The Taoiseach is expected to travel to England over the coming days
to hold further meetings with survivors of the Magdalene Laundries.
Enda
Kenny revealed plans for the trip as he accused Fianna Fáil of showing
disrespect for the women by pressing ahead with last night’s Dáil motion
calling for a state apology.
Fianna Fáil announced the motion
before Mr Kenny’s meeting with six victims on Monday when he signalled
that an apology would be issued next Tuesday.
During Leaders’
Questions, Mr Kenny suggested Fianna Fáil should withdraw the motion,
pending a Dáil discussion next week on the Magdalene Laundries report by
Martin McAleese.
“I would have thought that having given a
clear signal of what we would like to do here, that a political motion
put in this way shows scant respect for the authors of the report and
less respect for the persons for whom it’s about,” Mr Kenny said.

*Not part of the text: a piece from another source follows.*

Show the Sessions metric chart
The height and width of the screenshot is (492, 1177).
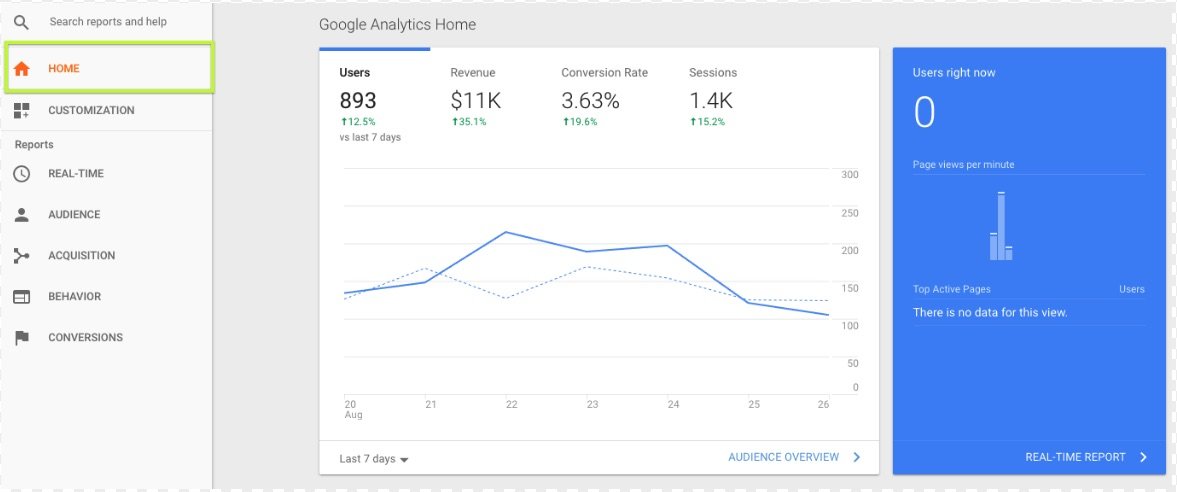(x=712, y=100)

Earlier, Fianna Fáil moved to prevent the motion from backfiring,
issuing a statement saying it was “time to put politics aside and unite
in an apology”.
Its justice spokesman, Niall Collins, said the
motion focused on more than just the need for an apology “but also on
the need for a thorough and co-ordinated response from the State to the
McAleese report”.
Fianna Fáil is proposing the establishment
of a unit within the Department of Justice to handle all forms of
redress for the Magdalene survivors.
Mr Kenny told the Dáil:
“It’s quite complex in the various circumstances and directions from
which and through which people arrived at the Magdalene Laundries and
the difficulties that they encountered.”
The Taoiseach praised
the women who met him on Monday and “the way they spoke, their stories,
their personal accounts of their childhood and their reflections 50
years on”.
He repeated the words of one woman who said “there
is a corridor in my mind and I never go into the room in the back cause
it’s there every day, every day”.
Mr Kenny told the Dáil: “I hope before the weekend to have a couple of other engagements, both here and abroad.”
Transport Minister Leo Varadkar said he expected there will be an
apology but “the nature of the apology has to be worked out”.